Il nome del figlio

Può il nome del bimbo, che una donna porta in grembo, essere la miccia che scatena una serata feroce e crudele, tra 5 amici? Così succede nell’ultimo film di Francesca Archibugi, che prende spunto da un testo teatrale francese, che diede origine a un film di successo qualche anno fa, che era “Cena tra amici” (“Le prènome”, in originale). A casa dei coniugi Betta (Valeria Golino) e Sandro (Lo Cascio), che hanno anche due figli dai nomi impegnati (Pin e Scintilla), giunge Paolo (Alessandro Gassman), che annuncia che il figlio che attende da Simona (Micaela Ramazzotti, che è in ritardo) è un maschio e si chiamerà Benito.

Apriti cielo! La notizia produce l’esito di una bomba, tocca i nervi scoperti di tutti, mette a nudo i lati meschini dei protagonisti: Sandro, l’intellettuale di sinistra ossessionato da Twitter, sua moglie Betta perenne insicura, Paolo, l’agente immobiliare senza scrupoli e destroide, Simona, la grezza burina che ha scritto un romanzo di successo. A loro quattro si aggiunge Claudio (Rocco Papaleo), artista, che tutti sospettano omosessuale. Ma saranno poi davvero così? La cena e il dopo cena fanno riaffiorare le vecchie ruggini, i ricordi (anche scabrosi) di un tempo comune: tutti tranne Simona si conoscono e frequentano dall’adolescenza. Il passato, ormai lontano, fa da cassa di risonanza del presente, con un po’ di nostalgia e la consapevolezza amara, che si sia cresciuti anche un po’ meschini: leit motiv di ciò e bella sequenza affettuosa, tra presente e flashback, è la canzone di Dalla, “Telefonami tra vent’anni”, cantata a pieni polmoni dai protagonisti, oggi come ieri.

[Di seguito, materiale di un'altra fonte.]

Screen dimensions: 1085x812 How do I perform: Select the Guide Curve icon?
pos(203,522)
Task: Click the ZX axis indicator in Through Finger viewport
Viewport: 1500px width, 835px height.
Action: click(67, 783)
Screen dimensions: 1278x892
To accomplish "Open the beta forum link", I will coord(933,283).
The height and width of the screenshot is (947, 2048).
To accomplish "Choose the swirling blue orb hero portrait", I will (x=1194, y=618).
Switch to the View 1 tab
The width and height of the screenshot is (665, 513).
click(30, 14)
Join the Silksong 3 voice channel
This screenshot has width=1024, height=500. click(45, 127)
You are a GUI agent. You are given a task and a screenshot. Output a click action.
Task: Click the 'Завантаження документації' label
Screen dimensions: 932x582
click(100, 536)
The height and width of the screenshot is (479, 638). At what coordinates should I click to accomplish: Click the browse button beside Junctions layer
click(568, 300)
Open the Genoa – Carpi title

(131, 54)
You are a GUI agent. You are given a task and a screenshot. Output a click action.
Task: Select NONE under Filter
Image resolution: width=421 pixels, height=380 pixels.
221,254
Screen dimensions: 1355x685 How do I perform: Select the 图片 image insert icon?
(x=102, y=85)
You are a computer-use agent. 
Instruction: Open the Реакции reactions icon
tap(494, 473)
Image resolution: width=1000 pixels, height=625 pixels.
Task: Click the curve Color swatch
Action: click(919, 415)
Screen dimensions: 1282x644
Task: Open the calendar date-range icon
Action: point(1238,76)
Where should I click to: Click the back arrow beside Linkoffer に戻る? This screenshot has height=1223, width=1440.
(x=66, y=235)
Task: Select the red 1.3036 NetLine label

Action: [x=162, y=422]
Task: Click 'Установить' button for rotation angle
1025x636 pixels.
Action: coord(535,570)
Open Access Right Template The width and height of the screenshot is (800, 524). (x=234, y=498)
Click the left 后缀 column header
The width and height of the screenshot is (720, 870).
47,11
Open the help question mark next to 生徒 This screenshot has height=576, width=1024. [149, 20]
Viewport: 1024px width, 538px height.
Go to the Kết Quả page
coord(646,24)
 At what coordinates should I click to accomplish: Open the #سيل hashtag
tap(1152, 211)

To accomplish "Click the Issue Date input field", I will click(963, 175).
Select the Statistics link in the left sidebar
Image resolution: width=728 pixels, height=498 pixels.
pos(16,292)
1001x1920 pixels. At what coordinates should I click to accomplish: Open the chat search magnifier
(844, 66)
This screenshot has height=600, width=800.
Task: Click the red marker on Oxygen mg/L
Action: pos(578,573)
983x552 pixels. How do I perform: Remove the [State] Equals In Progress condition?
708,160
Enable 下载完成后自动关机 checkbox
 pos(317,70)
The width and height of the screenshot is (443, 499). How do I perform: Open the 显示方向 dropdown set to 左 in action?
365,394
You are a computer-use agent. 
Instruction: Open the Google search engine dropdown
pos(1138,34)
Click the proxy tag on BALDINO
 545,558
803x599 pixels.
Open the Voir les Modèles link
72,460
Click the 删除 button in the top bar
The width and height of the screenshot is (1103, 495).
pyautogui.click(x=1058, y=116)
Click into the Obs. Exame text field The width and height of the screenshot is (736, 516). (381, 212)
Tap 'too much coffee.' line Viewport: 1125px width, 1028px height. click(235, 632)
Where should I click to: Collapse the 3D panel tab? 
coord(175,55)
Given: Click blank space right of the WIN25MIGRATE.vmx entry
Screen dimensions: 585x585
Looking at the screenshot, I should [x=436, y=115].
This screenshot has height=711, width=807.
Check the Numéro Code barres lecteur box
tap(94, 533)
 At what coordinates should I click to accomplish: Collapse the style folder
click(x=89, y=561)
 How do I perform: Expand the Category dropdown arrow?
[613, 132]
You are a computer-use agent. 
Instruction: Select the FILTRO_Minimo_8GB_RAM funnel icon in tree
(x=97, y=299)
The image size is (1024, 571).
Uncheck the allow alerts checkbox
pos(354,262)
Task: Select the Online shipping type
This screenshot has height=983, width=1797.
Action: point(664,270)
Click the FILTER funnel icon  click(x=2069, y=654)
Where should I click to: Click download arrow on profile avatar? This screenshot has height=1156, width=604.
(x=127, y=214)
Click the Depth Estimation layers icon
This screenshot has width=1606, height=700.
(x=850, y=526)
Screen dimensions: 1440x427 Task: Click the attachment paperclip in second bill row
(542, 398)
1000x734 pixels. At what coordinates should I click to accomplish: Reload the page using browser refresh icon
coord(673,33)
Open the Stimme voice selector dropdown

Sceneggiatura ben oliata, scritta da Francesco Piccolo, impianto molto teatrale con un meccanismo già visto altrove (ricorda il “Carnage” di Polanski) e un quintetto di attori molto affiatato (menzione speciale a un delizioso e sotto le righe Papaleo). A parte qualche digressione dell’adolescenza, e la presenza-invadenza dei figli dei padroni di casa (anche con un elicotterino che svolazza con microtelecamera per la cena), il film si gioca tutto sul confronto tra i cinque, mettendo in luce anche ciò che non ci si aspetterebbe, in superficie, del loro carattere. Finale con qualche sorpresa.

Si ride e con intelligenza, si coglie l’occhio sociologico della Archibugi e di Piccolo, in questo piccolo autoritratto un po’ dissacrante, della classe media del nostro paese, più o meno progressista, grillina, disillusa o semplicemente, alla ricerca del galleggiamento, della sopravvivenza:  anche ferendosi vicendevolmente, si possono lasciare le offese alle spalle, nel segno di una irriducibile familiarità.